### TASK ITEM
If "computer" shows up in a line of the material, return that line.

### PROVIDED RECORDS
================================
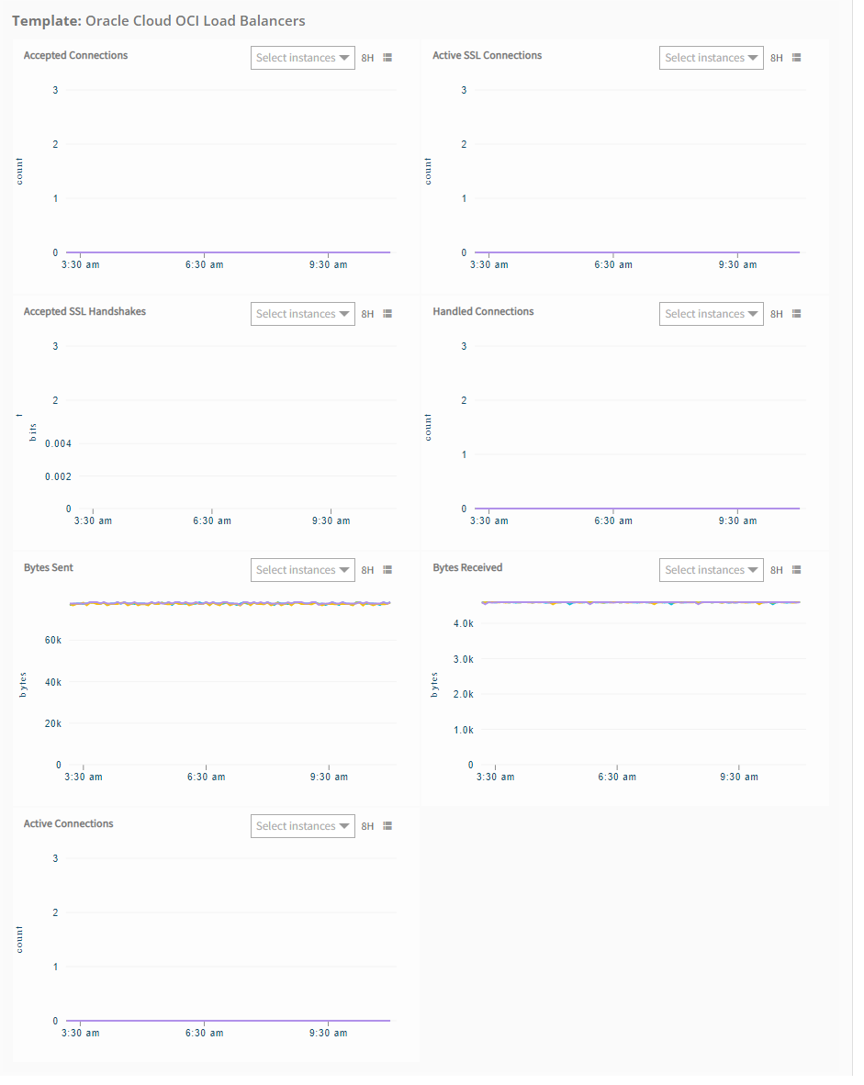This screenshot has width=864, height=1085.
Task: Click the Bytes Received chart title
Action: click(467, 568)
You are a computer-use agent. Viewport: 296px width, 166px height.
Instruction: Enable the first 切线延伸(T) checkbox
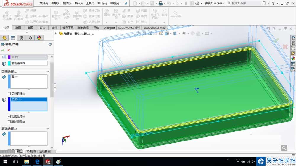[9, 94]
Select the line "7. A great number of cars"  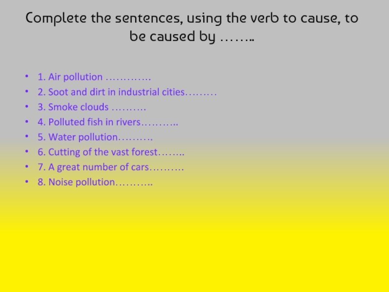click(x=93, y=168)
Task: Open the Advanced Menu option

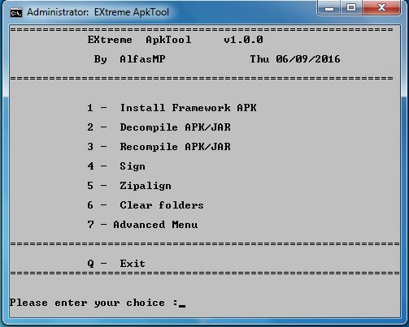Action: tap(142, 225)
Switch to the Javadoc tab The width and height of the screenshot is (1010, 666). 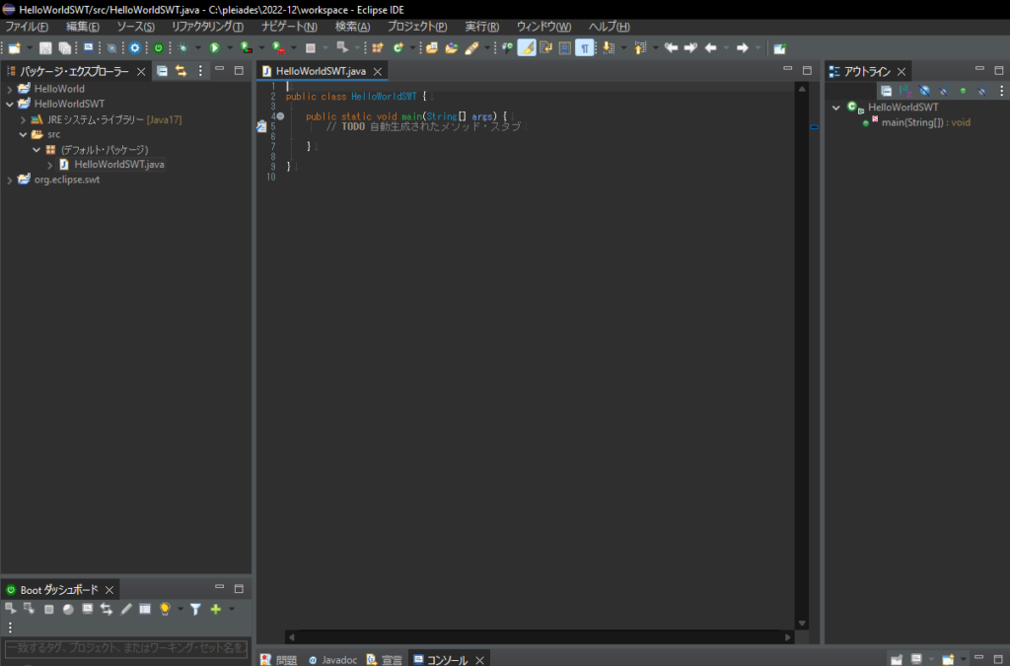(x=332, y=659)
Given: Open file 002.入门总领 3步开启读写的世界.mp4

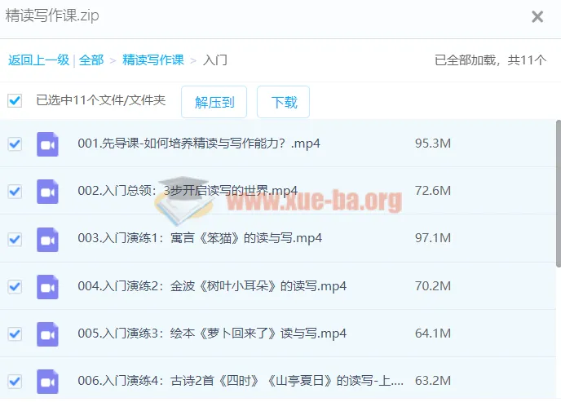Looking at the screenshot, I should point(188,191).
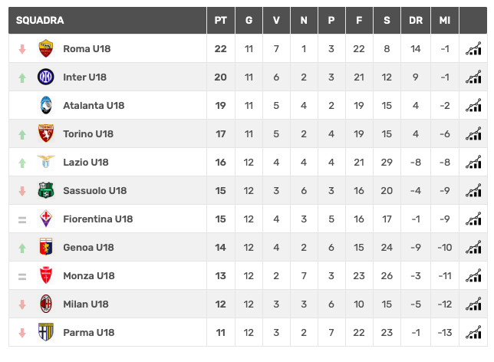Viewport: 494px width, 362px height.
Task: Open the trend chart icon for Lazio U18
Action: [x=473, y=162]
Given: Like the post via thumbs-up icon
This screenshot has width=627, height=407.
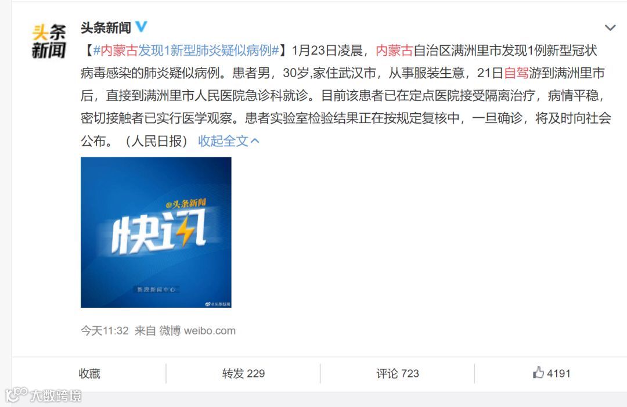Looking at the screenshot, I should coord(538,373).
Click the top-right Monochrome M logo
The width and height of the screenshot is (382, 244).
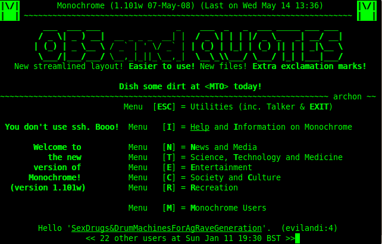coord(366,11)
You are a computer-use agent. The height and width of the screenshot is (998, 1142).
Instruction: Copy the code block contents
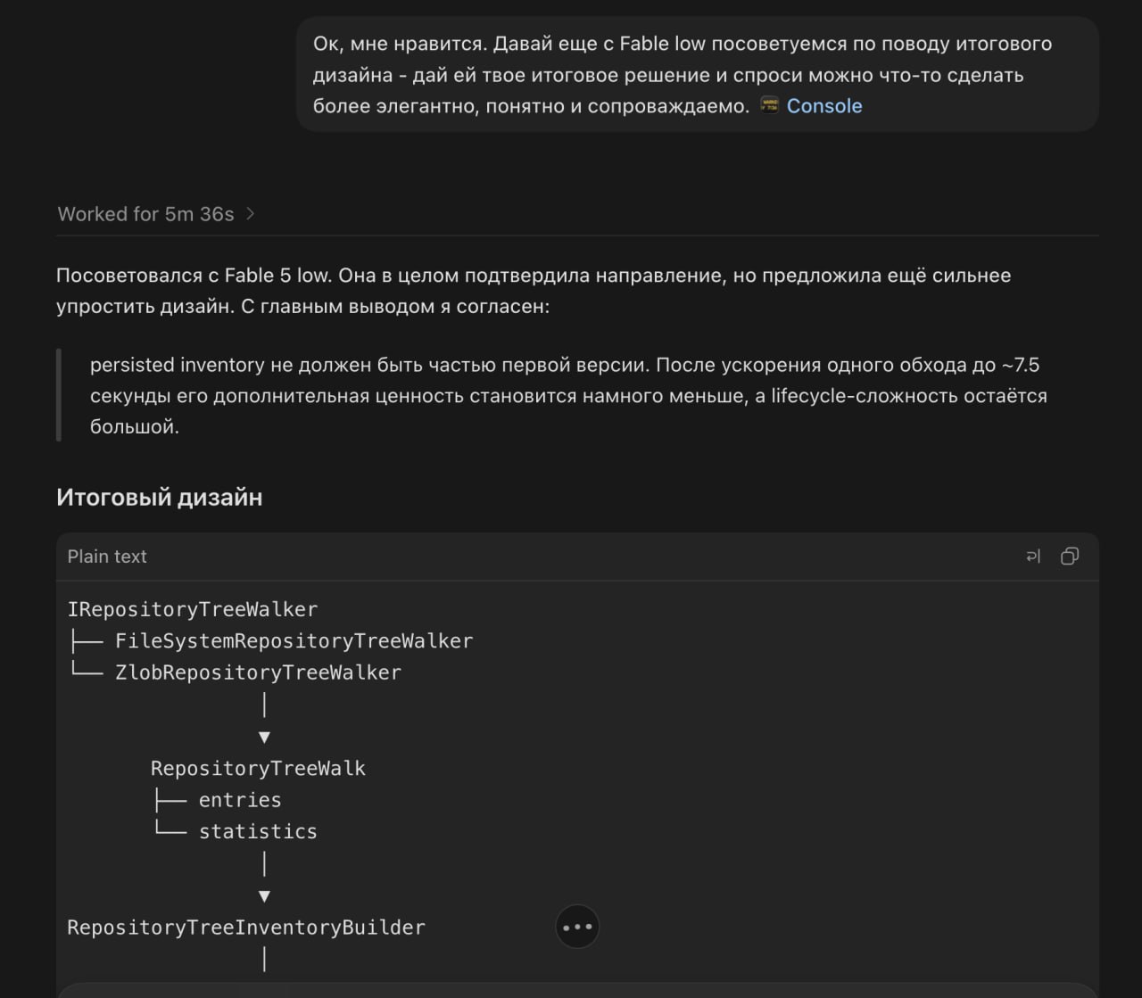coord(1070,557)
================================
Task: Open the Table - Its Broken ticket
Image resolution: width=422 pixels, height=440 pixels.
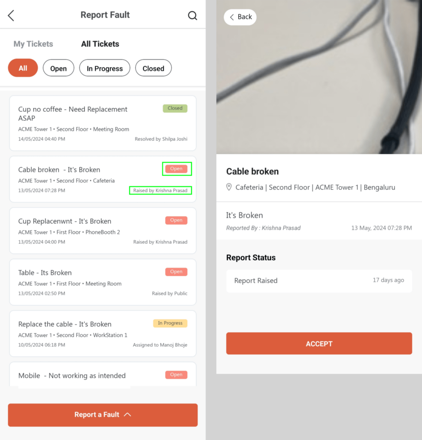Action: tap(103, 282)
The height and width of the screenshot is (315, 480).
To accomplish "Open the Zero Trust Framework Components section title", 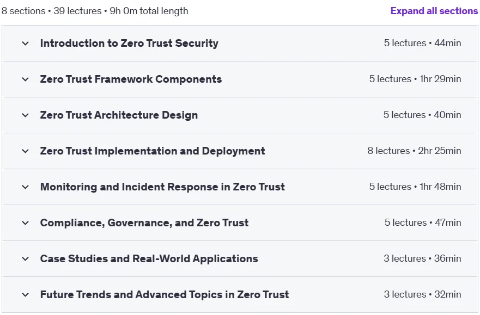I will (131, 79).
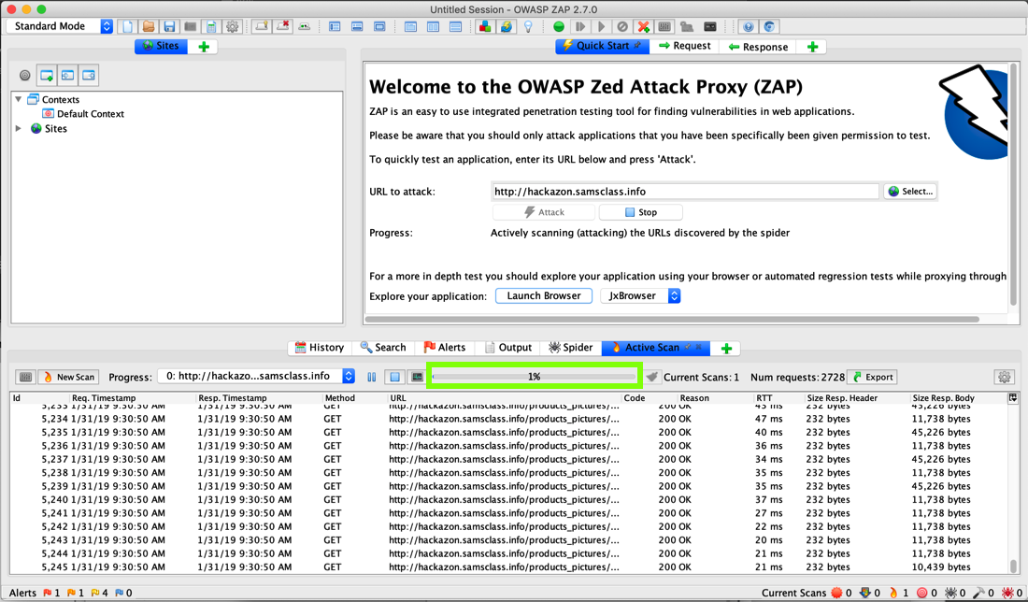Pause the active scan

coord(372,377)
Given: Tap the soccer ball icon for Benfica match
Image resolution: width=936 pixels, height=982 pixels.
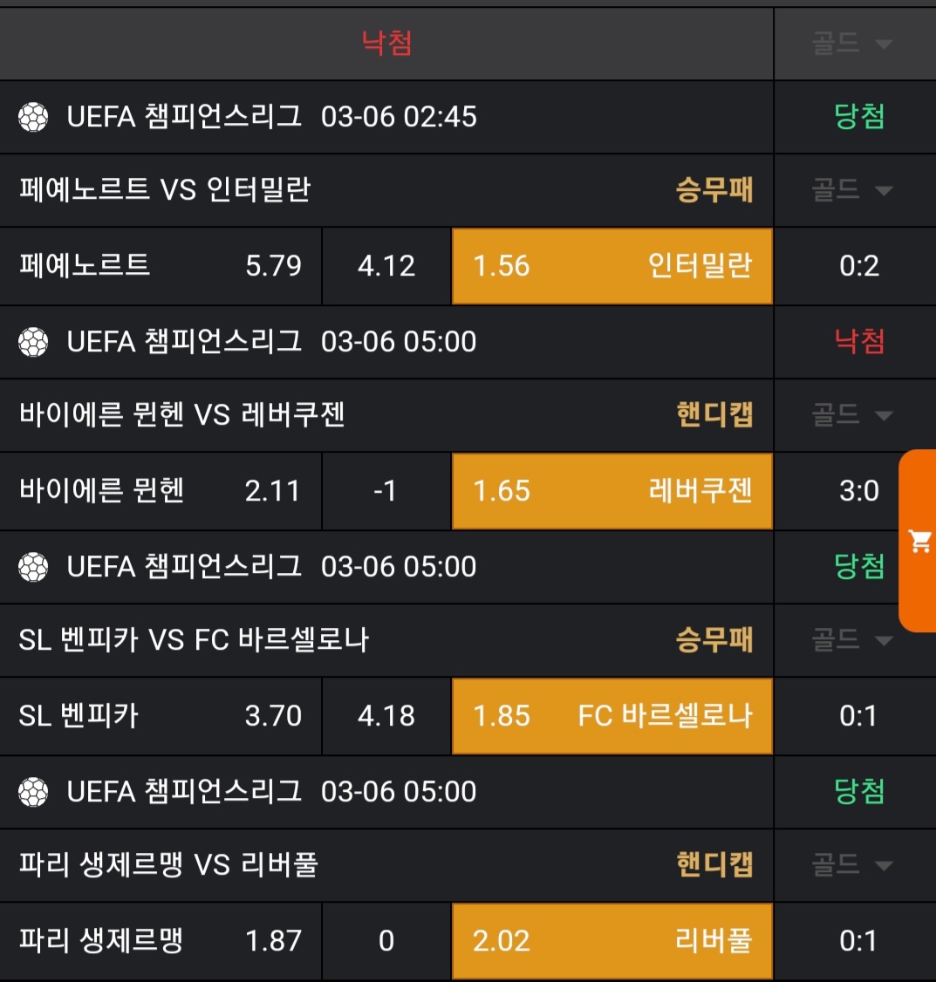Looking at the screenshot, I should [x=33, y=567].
================================
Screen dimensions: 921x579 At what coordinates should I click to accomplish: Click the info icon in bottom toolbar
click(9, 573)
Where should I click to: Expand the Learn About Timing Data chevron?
================================
### OUTPUT OF THE EXERCISE
You are a computer-use agent. Viewport: 296px width, 166px height.
You are a computer-use agent. The height and width of the screenshot is (998, 1142).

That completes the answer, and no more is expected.